Sure. Well, Anthropic was started by this pair of siblings, Dario and Daniela Amode, who had been at rival OpenAI, which makes ChatGPT. And they left about five years ago to start their own company.
So they go off and start this new company. And marketing and branding is really important to anthropics messaging as it is with so many of these AI developers. About a year ago I was actually walking around San Francisco when I saw one of the ads for Anthropics Cloud and it said ethics was the first code we wrote.
Ja minÀ pysyin paikoillani ja otin kuvan siitÀ, koska ajattelin, ettÀ he ovat todella hienoja, kun nÀkevÀt sitÀ, miten he haluavat olla nÀhneet. He haluavat olla nÀhneet etheisellÀ AI-yhteisöllÀ. Ja kun verrataan Anthropic OpenAI, joka on Sam Altmanin jÀrjestöÀ,
Ja XAI, joka on Elon Muskin AI-yhteisö, he tekevÀt Grok, Grok-chatbot, joka on tullut kaikkiin haasteisiin. Kaikki nÀmÀ yritykset yrittÀvÀt erottaa itseÀÀn. Mutta jos olisit katsomassa sen sceptiivisen nÀkökulman, voit sanoa, ettÀ yritys kuten Anthropic haluaisi vÀlttÀmÀttÀ itseÀÀn olemaan etheellinen AI-yhteisö.
It might serve their PR purposes to say we've created something which is incredibly powerful, but we just want to be absolutely certain that it's safe before we release it into the wild. That might serve their PR purposes potentially. One hundred percent it serves their PR purposes. And I think their recent dust up, if you could call it that, with the Pentagon actually only reinforced that idea.
Back in February, Dario Amode, who is the CEO of Anthropic, was meeting with Pete Hegseth, the Secretary of Defense, now known as the Secretary of War here in the U.S.
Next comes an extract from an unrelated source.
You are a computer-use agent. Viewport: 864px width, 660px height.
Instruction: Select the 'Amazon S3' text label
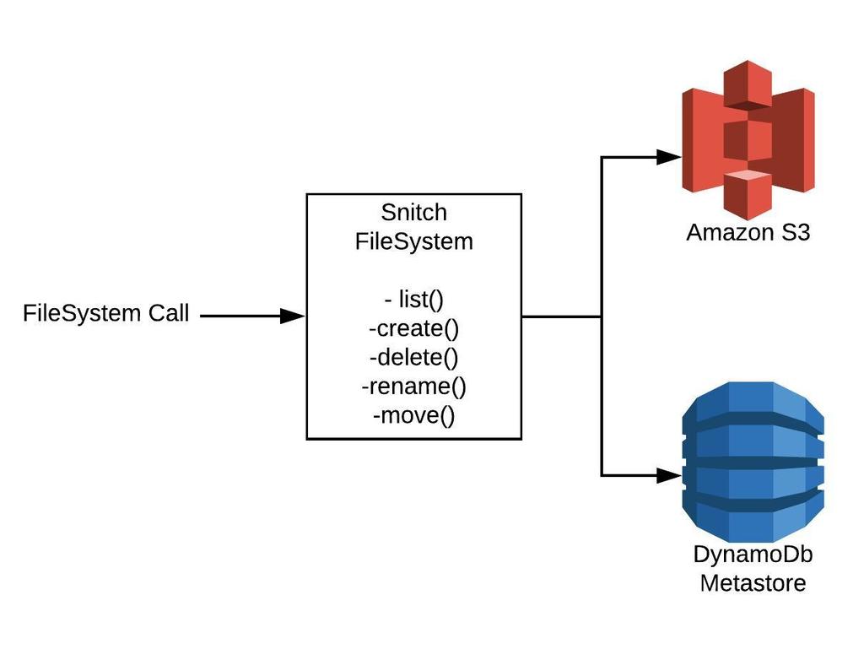click(x=748, y=232)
This didn't go over very well with Pete Hegseth, who said basically you have a deadline to change your mind. We do have a statement from the Pentagon, and they're telling us that they are currently, quote, reviewing its relationship with anthropics, saying, quote, our nation requires that our partners be willing to help our warfighters win in any fight.
PÀivÀn pÀivÀn aikana Pete Hegseth kuitenkin sanoi, ettÀ olemme vÀhentÀmÀllÀ antropiikkia kansallisen turvallisuuden perusteella. Pentagon on vÀhentÀnyt yrityksen ja laittanut sen tuotantosuhteeseen. Presidentti sanoi truth socialin osalta, ettÀ minÀ edustan kaikkien yhdysvaltalaisen agenssien yhdysvaltalaisen hallituksen, jotta antropiikki-teknologian kÀyttö vÀhentÀÀ. MeillÀ ei tarvitse sitÀ, me emme halua sitÀ ja emme tehdÀ yritystÀ niiden kanssa taas.